▸ Text segment:
<<<<

When students think and act beyond assignments and grades for the class, the authors believe that they have developed commitment to the their own learning and to that of their peers. As students show evidence of awareness, responsibility, and commitment, they go beyond their original assumptions about what can be learned in the classroom about themselves and others. Students have new, hence emergent, experiences in relationships with peers and their professor.
Structural divergence occurs at the next stage, as students engage in new classroom activities. Students demonstrate new classroom behavior as they join with their peers to complete team projects and engage in activities, simulations and assignments. Early on they make mistakes. Students must feel free to experiment with new ideas and ways of leading in order to learn to identify and correct mistakes as well as to overcome their fear of making them. A new classroom organizational structure emerges when students learn from experience which actions succeed, which fail, and which can be improved upon. Evidence of divergence is also found in the students’ stated desire to connect with their peers, to learn who they are and what they do. Students express interest in learning not only more about one another as individuals, but also in the benefit of learning from one another. In so doing atudents link theory with the practice of leadership and organizational behavior.
During this early phase an underdeveloped pattern of feedback prevails in the class. Students feel frustrated, embarrassed, inadequate, or insecure; they struggle to fulfill responsibilities and achieve their goals. They have difficulty sharing authentic information. So the professors reinforce students’ self-confidence by expressing confidence that the students will succeed and by instituting procedures that give students experience and, thereby, an increased sense of certainty. After presentations, discussions or experiential activities, peer reviews and other constructive feedback help shift the students’ mindset towards self-efficacy, confidence and autonomy.
By the end of the early phase, students have presented to the class, led a discussion, facilitated a team exercise, given and received specific, constructive feedback, and reflected upon and discussed perceived successes and failures. They have some experience. Now they express relief and excitement about the classroom undertaking. The professors celebrate these moments as success but more importantly as appreciation and validation of where students are at that moment. Whether feeling fear, stress, or excitement, students are engaged with the enterprise. The professor’s actions plant the seeds of psychological safety (Edmondson, 1999), important classroom leadership by students, and a culture where people venture out of their comfort zone.

>>>>

▸ Task set:
1: Check each statement against the passage about students' classroom development and answer yes or no, quoting the words of the passage that decide it: (a) Early on, students make mistakes. (b) During the early phase, students find it easy to share authentic information. (c) Peer reviews help move students toward self-efficacy, confidence and autonomy.
2: According to the passage about students' classroom development, what emerges when students learn from experience which actions succeed, which fail, and which can be improved upon?
3: Proceed with the passage about students' classroom development, picking up right after its final sentence.
The records that follow were drawn from a separate source.

(Saved data records)

<<<<

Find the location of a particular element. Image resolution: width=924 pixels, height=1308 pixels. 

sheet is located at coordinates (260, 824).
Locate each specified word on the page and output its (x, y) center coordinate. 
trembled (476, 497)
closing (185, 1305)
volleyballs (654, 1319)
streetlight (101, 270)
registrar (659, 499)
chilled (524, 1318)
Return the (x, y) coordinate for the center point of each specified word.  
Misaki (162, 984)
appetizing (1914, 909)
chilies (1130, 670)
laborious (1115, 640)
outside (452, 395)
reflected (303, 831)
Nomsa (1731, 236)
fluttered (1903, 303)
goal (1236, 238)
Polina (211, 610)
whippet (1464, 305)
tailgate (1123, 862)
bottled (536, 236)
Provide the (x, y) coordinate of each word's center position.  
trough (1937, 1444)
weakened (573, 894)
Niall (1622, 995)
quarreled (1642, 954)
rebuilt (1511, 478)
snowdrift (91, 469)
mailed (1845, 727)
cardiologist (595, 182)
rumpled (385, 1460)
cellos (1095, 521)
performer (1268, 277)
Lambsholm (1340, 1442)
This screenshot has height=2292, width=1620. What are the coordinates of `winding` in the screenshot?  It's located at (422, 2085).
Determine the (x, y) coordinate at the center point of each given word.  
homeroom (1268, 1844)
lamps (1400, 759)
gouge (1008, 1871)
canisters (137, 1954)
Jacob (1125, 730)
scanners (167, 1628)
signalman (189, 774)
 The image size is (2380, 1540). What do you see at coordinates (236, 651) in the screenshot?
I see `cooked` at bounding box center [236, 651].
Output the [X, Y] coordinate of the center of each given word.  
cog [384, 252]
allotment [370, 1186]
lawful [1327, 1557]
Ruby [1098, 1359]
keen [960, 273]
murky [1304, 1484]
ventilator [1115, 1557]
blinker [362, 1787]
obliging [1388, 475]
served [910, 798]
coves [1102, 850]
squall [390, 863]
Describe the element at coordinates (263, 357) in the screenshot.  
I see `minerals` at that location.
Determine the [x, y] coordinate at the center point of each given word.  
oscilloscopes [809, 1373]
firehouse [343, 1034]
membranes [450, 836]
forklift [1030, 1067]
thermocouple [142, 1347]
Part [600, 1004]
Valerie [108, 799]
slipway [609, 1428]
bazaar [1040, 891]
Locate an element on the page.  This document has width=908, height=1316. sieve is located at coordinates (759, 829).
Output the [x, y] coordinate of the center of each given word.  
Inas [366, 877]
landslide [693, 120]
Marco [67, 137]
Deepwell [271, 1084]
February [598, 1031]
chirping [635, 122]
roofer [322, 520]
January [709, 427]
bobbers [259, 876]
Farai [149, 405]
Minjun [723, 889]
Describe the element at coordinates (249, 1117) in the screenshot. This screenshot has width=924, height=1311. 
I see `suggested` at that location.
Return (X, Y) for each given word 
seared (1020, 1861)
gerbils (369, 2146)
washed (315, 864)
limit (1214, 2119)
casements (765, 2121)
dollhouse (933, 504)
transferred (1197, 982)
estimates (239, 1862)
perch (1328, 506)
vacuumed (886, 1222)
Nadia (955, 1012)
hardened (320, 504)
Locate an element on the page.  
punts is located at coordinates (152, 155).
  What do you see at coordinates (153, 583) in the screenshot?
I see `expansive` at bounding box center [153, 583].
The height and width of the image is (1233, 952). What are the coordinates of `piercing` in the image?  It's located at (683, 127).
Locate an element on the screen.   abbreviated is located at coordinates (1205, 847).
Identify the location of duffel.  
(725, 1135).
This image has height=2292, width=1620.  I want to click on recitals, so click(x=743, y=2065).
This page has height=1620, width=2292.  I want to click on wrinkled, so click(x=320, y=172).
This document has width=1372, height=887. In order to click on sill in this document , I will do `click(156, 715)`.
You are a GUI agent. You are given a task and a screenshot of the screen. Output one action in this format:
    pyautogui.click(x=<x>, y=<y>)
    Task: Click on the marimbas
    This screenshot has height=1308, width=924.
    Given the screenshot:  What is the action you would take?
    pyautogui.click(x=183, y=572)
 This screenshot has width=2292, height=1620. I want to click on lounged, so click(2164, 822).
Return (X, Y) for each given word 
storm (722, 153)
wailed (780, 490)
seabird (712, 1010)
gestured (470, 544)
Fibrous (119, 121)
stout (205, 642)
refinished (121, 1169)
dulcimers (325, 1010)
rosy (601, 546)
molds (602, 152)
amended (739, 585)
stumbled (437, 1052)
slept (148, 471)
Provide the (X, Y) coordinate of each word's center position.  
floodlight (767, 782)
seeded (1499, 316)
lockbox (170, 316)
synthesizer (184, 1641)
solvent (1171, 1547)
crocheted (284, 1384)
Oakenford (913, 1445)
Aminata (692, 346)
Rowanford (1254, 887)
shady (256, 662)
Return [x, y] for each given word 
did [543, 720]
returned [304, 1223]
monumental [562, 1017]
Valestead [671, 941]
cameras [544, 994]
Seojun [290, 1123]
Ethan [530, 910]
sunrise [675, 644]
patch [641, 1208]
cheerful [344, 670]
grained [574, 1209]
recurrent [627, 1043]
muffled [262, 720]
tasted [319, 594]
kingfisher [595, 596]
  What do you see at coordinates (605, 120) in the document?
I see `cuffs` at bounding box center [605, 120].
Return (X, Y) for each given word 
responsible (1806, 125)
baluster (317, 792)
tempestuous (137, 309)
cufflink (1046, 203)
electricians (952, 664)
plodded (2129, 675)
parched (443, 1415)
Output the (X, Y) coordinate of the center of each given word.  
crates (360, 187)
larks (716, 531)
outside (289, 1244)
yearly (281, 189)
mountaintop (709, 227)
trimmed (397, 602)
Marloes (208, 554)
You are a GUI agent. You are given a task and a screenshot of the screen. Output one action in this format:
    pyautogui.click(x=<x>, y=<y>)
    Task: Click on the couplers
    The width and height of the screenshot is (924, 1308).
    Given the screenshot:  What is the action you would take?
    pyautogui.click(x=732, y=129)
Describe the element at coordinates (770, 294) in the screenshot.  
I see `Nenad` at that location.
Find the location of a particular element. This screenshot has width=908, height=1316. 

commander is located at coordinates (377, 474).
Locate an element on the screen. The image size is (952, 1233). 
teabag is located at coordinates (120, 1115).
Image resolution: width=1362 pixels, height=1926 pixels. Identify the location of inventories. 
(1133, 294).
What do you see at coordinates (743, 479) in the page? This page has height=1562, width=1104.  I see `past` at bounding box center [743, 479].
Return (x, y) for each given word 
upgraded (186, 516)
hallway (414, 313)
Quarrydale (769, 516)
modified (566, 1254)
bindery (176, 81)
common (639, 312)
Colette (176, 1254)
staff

>>>>

▸ Final results:
1:
(a) Yes: "Early on they make mistakes."
(b) No: "They have difficulty sharing authentic information."
(c) Yes: "peer reviews and other constructive feedback help shift the students’ mindset towards self-efficacy, confidence and autonomy"

2: A new classroom organizational structure emerges.

3:
Middle Phase
Table 1 depicts three developments in the middle stage: structural stability, enhanced feedback and security within a system of relationships. As these features emerge, the professor reinforces emergent classroom structures. The professor promotes innovation, authenticity, and self-discovery. In one instance, students insincerely praised a seriously flawed presentation. The professor, after referring to an obviously substandard presentation, strongly challenged the critics to be honest. Students report that the next round of feedback is sharper, more specific and effective.
Such facilitation generates structural stability, as new classroom norms develop. Informal leadership emerges as class members routinely play more active roles than in traditionally taught courses. Students look to one another for significant feedback within the safe structure of their classroom. Leadership is not only informal but also shared. Despite formal team boundaries, people communicate across the class, solving problems and making decisions. Now familiar with peers, professor, roles, and classroom procedures, students come to class expecting interaction that matters.
As students grasp key concepts and become comfortable working in a nontraditional and highly interactive classroom, a positive, supportive environment forms. Psychological safety matures, as evidenced by the frequency and candor of peer feedback. Students understand why they are evaluated and participate in the process. Students report that the polite and positive feedback of the early phase has been supplanted by feedback that hits hard, but does not threaten.
Watching the class structure stabilize, students see how a system works, how the environment shifts, how they fit in, and how the patterns reflect theory. From their observation emerges an awareness of self within a system of relationships and how people – they – influence the organization.
Opportunities arise for professors to facilitate self-discovery. Organization emerges at the edge of chaos (Axley & McMahon, 2006; Pascale, Milleman, & Gioja, 2001). Self-discovery occurs as students give and receive feedback and understand their own feelings and those of others. For students to learn important lessons about themselves, the classroom needs “safe tension” – an environment where people share candid information, fearing neither failure nor retribution. At this stage the professor redirects attention away from procedural issues towards students’ personal development and leadership agendas.
Late Phase
As the last row of Table 1 shows, the late stage of system development features convergence of task processes, high quality relationships, and awareness of transcendent effects. Student behaviors, interactions, and outcomes are consistent and self-sustaining. For example, students come to class ready to conduct an entire session of class with apparent ease. Students interact with consistency: they make requests of one another, report to one another, and provide one another with constructive feedback. In short, the class exhibits a stable organizational form.
Relationships have reached a highly developed state. Students rely upon their peers and influence each other with little hesitation. Rather than disappoint their peers, many students exceed their own expectations. Norms about honesty and self-improvement govern student behaviors. At this stage, students accept and encourage peer-to-peer coaching. They see each other’s strengths and weaknesses and encourage one another to improve.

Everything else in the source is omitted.